> [AIM OF THE TASK]
Pictures excluded, copy every record that follows exactly as it appears.

==== THE DATA ====

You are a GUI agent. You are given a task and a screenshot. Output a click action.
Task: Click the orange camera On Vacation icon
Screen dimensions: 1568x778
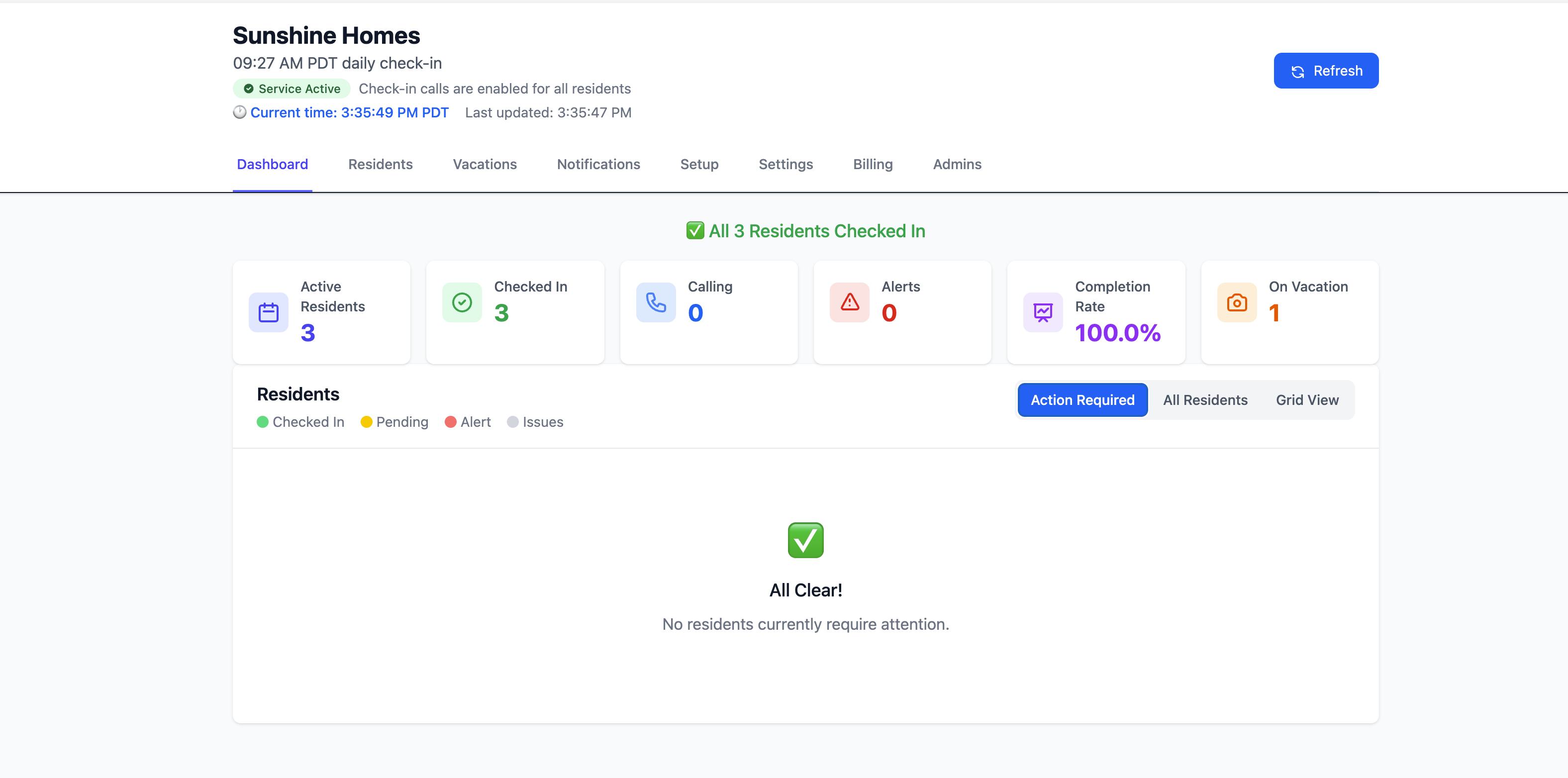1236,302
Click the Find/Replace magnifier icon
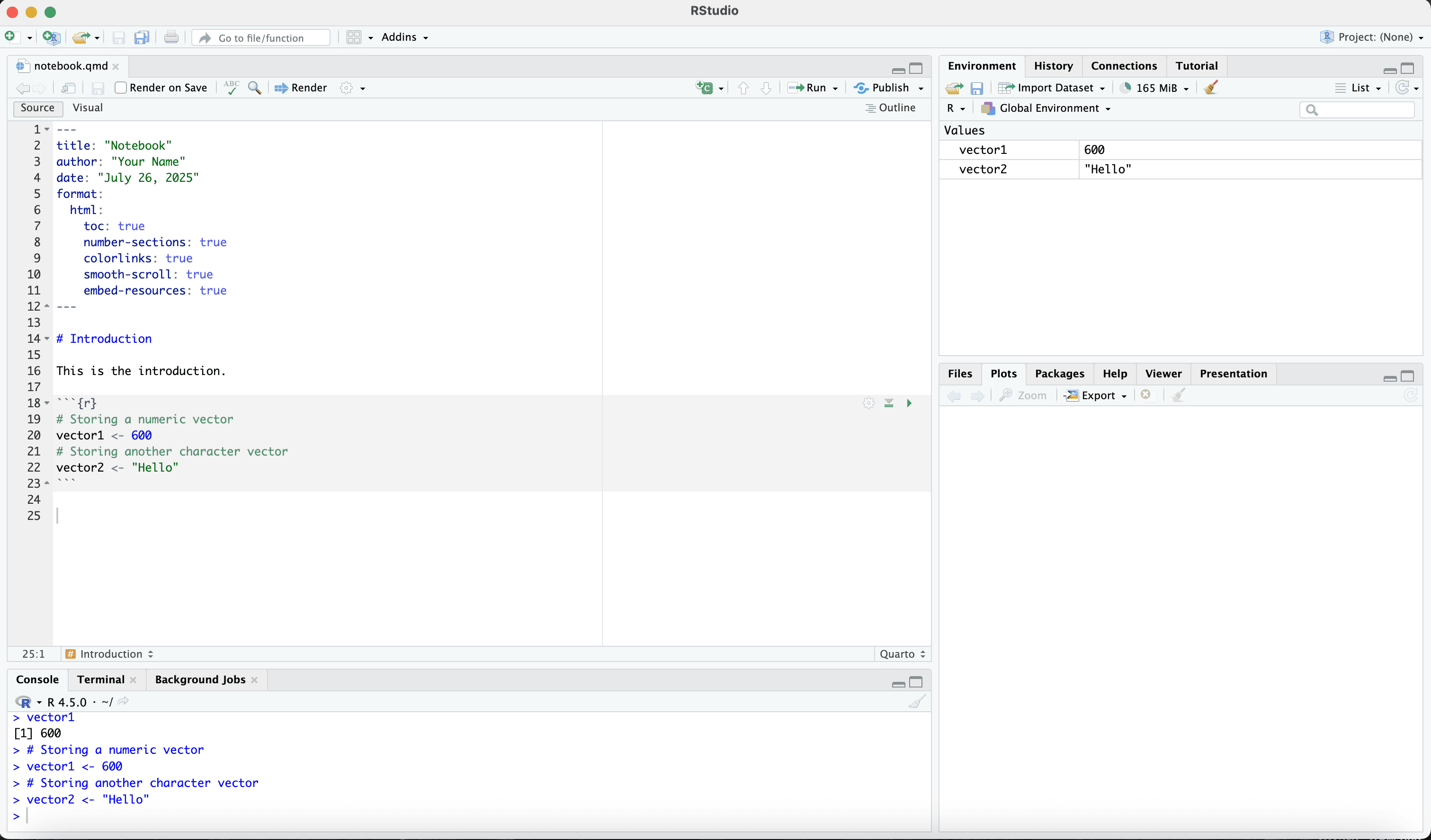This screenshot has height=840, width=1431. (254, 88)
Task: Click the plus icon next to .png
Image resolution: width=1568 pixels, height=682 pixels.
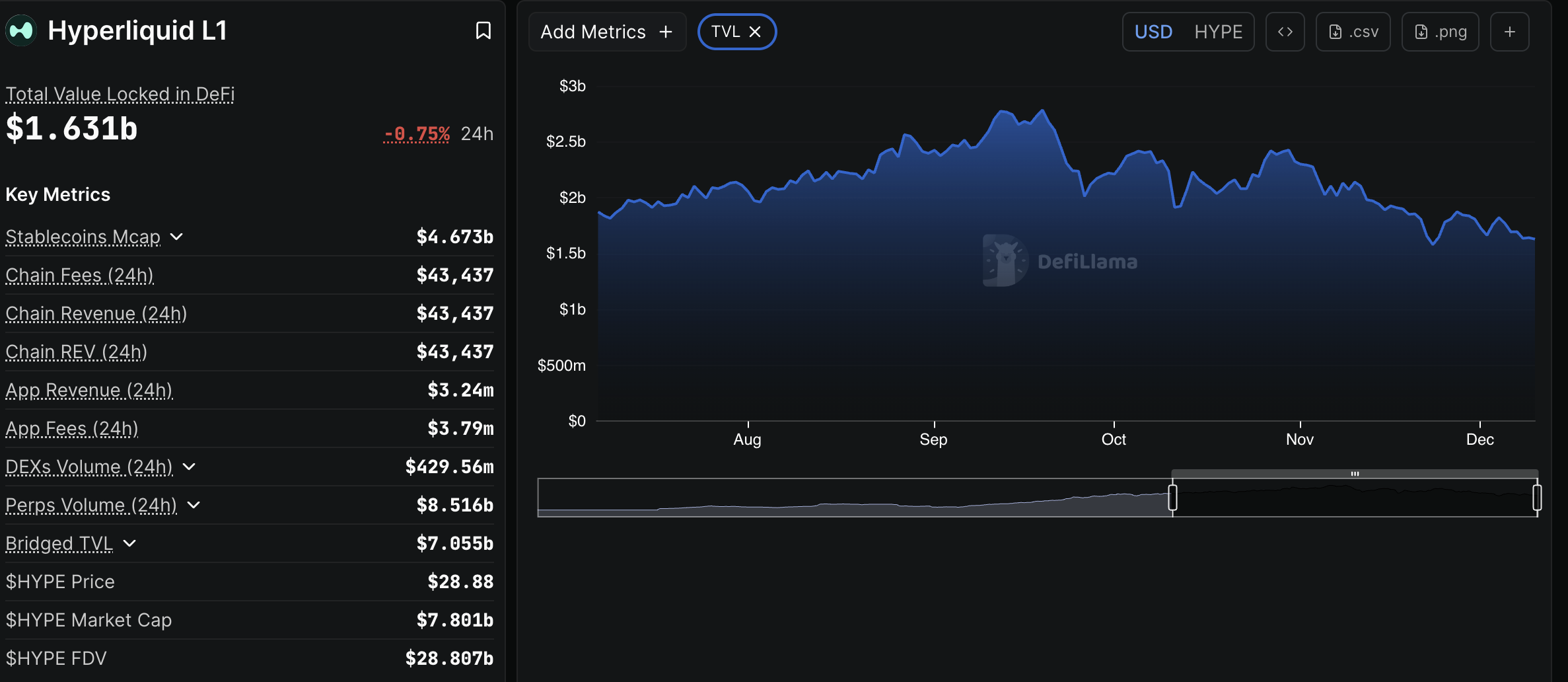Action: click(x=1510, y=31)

====

> [RESPONSE BELOW]
You are a GUI agent. You are given a task and a screenshot. Output a click action.
Task: Click the orange camera On Vacation icon
Screen dimensions: 1568x778
1236,302
Click the Find/Replace magnifier icon
This screenshot has height=840, width=1431. (254, 88)
Task: Click the plus icon next to .png
Image resolution: width=1568 pixels, height=682 pixels.
Action: click(x=1510, y=31)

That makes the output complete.